- Born: Gary Eugene Scelzi August 11, 1960 (age 65) Fresno, California, U.S.

NHRA Powerade Drag Racing Series
- Years active: 1996 – 2008
- Teams: Alan Johnson Racing, Don Schumacher Racing
- Wins: 43

Championship titles
- 1997, 1998, 2000 2005: NHRA Top Fuel Champion NHRA Funny Car Champion

= Gary Scelzi =

American racing driver (born 1960)

Gary Eugene Scelzi (born August 11, 1960) is an American dragster racer and midget car owner who has won the NHRA Camping World Drag Racing Series Top Fuel championship on three occasions and the Funny Car title once. In 1997 he won the title in his first full year of competition, after replacing Blaine Johnson, who had been killed at the 1996 US Nationals, while leading the top fuel championship, in the Johnson family-owned car. He has not competed in NHRA competition since the 2008 season.

==Racing career==
Scelzi was hired by Alan Johnson to replace his brother Blaine, killed in a crash at the U. S. Nationals in 1996. Ironically, Mike Neff, Scelzi's crew chief for the 2005 Funny Car championship, moved to John Force racing to drive starting at the 2007 ACDelco Las Vegas Nationals to replace Eric Medlen, who was killed in a testing crash after the Mac Tools Gatornationals in 2007.

Scelzi went on to win three Top Fuel championships, but at the end of the 2001 season, with the Alan Johnson-owned team losing its Winston sponsorship because of the Master Settlement Agreement, and also partly due to a major accident he had that season, he jumped to Funny Car, with new sponsorship, and a Toyota Celica. The results were a disaster for Scelzi, and he resigned from his ride midway through the season, only to join Don Schumacher Racing for the 2003 season in an Oakley sponsored Dodge funny car.
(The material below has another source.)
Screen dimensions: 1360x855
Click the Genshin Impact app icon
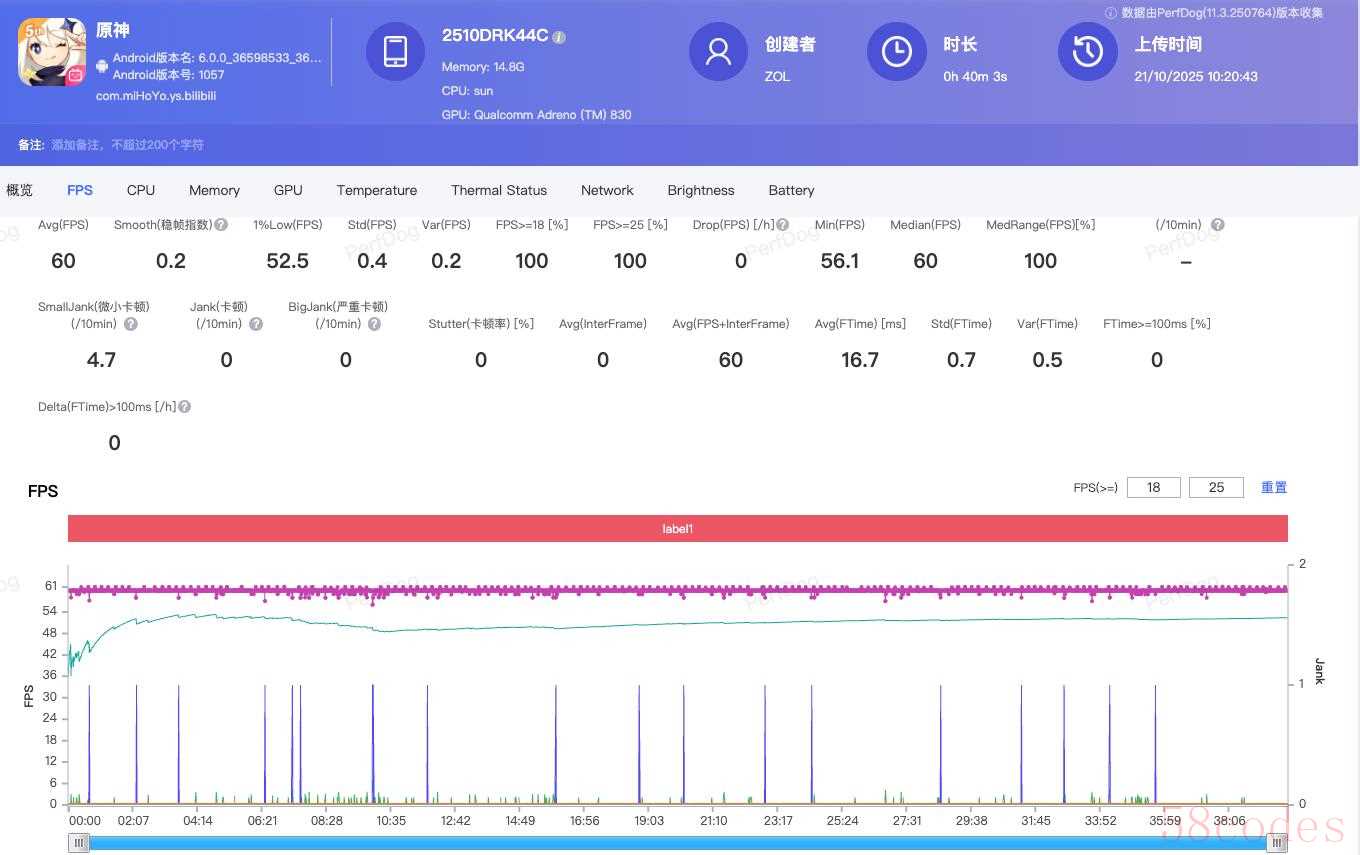click(x=51, y=52)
Scelzi unseated the John Force Racing dynasty, defeating John Force and Robert Hight to win the 2005 NHRA Full Throttle Funny Car Championship, making it the first time since 1992 (Miner Bros Racing) with Cruz Pedregon driving, a team other than John Force Racing had won the NHRA Mello Yello Drag Racing Series Funny Car championship. That championship also made him only the second person in NHRA history to win championships in both Top Fuel and Funny Car, the other at the time being Kenny Bernstein. Del Worsham, of Kalitta Motorsports, would become the third in 2015.
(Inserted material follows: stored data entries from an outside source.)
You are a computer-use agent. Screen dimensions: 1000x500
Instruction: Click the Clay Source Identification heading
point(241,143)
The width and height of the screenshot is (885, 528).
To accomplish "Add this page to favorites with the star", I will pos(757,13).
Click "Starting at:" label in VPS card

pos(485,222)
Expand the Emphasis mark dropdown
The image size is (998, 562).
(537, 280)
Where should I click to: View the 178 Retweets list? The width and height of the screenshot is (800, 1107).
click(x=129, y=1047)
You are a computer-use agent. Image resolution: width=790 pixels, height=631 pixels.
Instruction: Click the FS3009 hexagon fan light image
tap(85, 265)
In 2005, Scelzi accomplished a feat that only Kenny Bernstein had done, when he won his first Funny Car Championship, becoming the second driver in NHRA history to win championships in Top Fuel, and Funny Car. Bernstein accomplished this in 1996 as he won his first of two Top Fuel titles.

In 2006, Scelzi's midget was driven by 16-year-old driver Michael Faccinto of Hanford, California, who won the 2006 United States Auto Club National Ford Focus Midget Championship, including wins at the Turkey Night Grand Prix in Irwindale, California. Scelzi sold his Focus Midget at the end of 2006 and moved up to standard midgets with Dodge powerplants, with sponsorship from his Funny Car sponsors.
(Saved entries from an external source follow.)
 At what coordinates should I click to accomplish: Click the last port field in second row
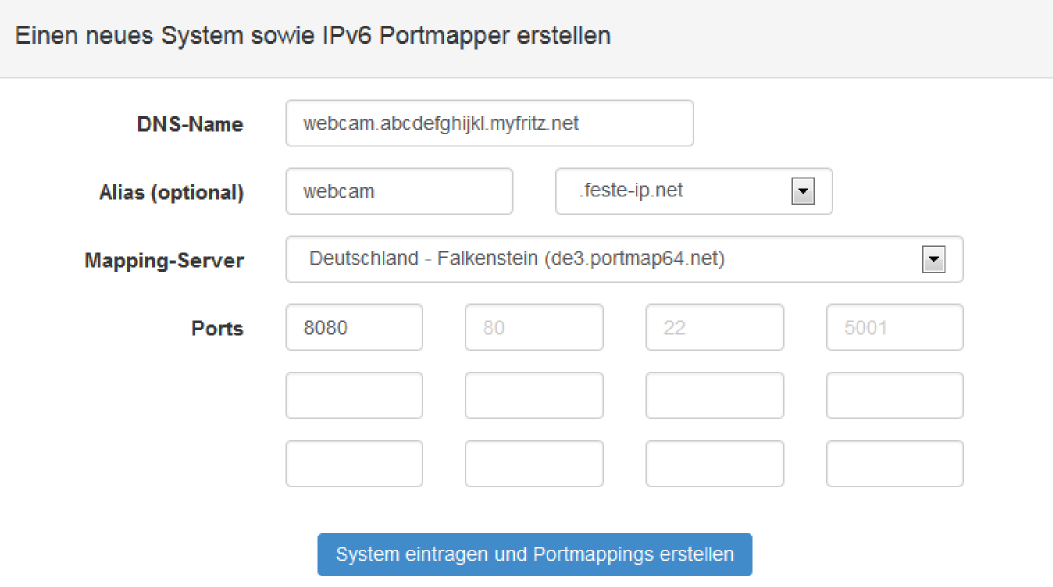893,395
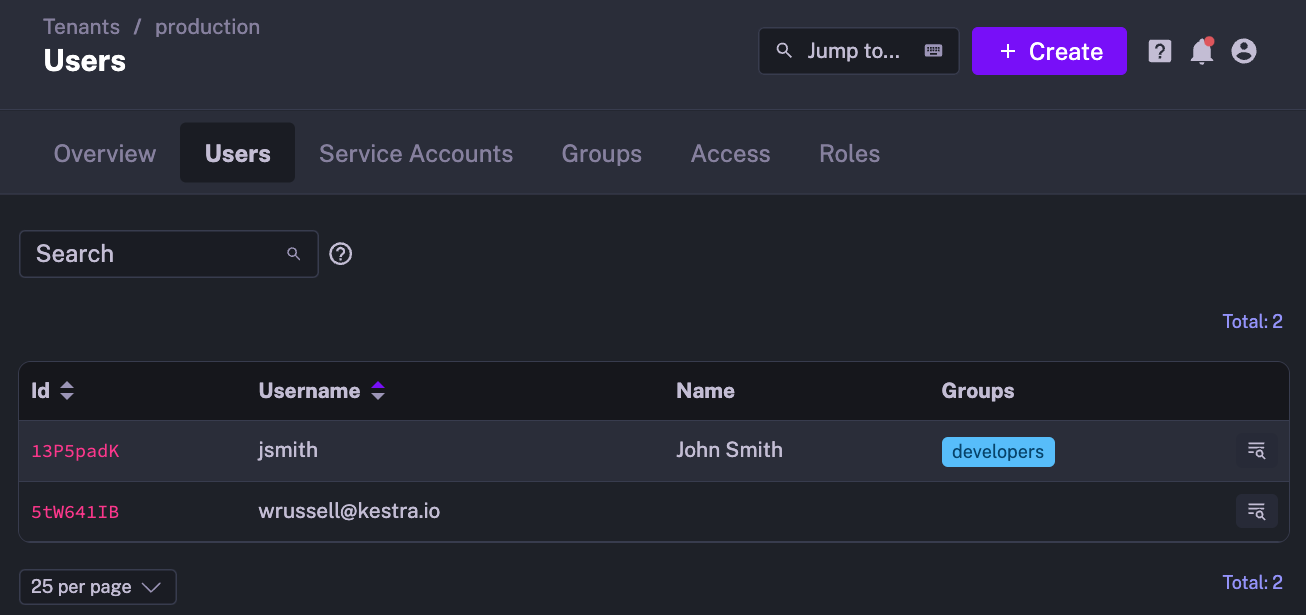Image resolution: width=1306 pixels, height=615 pixels.
Task: Switch to the Service Accounts tab
Action: coord(416,154)
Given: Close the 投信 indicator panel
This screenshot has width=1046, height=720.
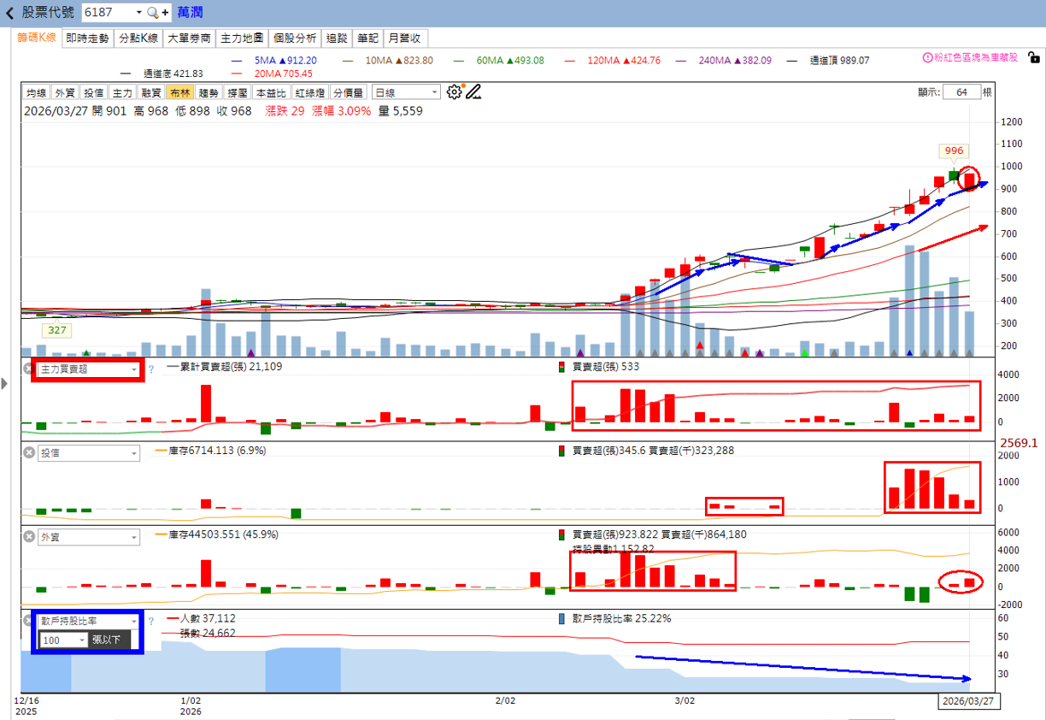Looking at the screenshot, I should [29, 452].
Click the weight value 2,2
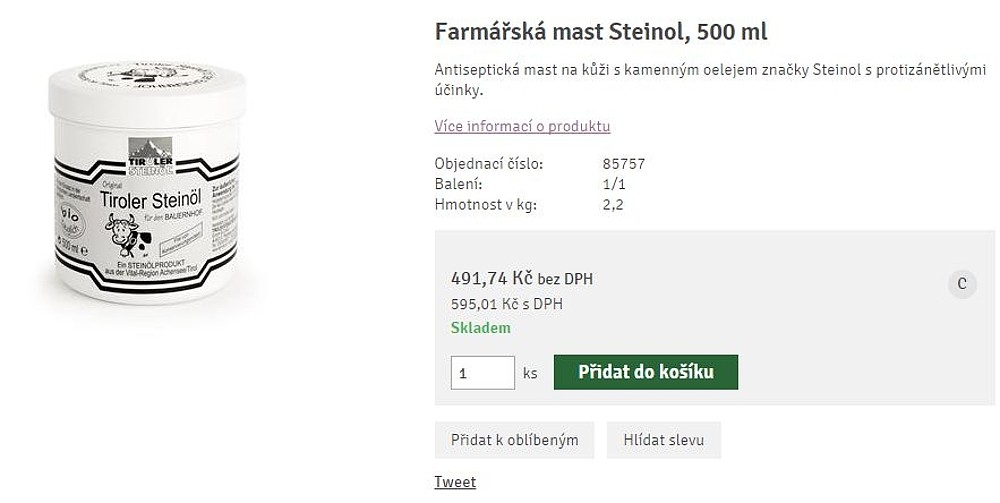 pyautogui.click(x=613, y=205)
After the 2008 season, Scelzi retired from driving his Fuel Funny Car to focus on Scelzi Enterprises. He was succeeded by #2 points finisher in 2010, Matt Hagan, who drove the DieHard Dodge Charger for Don Schumacher Racing until leaving for the newly formed Tony Stewart Racing team in 2022.

In his spare time, Scelzi has raced midgets for fun, even competing in the Chili Bowl Nationals in Tulsa, OK, competing in a 2003 "celebrity" race against fellow drag racer Ron Capps and dirt trackers Danny Lasoski, Scott Bloomquist, Dave Darland, J. J. Yeley, and Tony Stewart. Scelzi also purchased a Ford Focus Midget (a spec-class midget) for personal pleasure and entered the 2005 USAC Turkey Night Grand Prix in Irwindale, CA, racing against a midget owned by fellow NHRA Funny Car champion Cruz Pedregon.

==Personal life==
Scelzi's sons, Giovanni and Dominic are also race car drivers.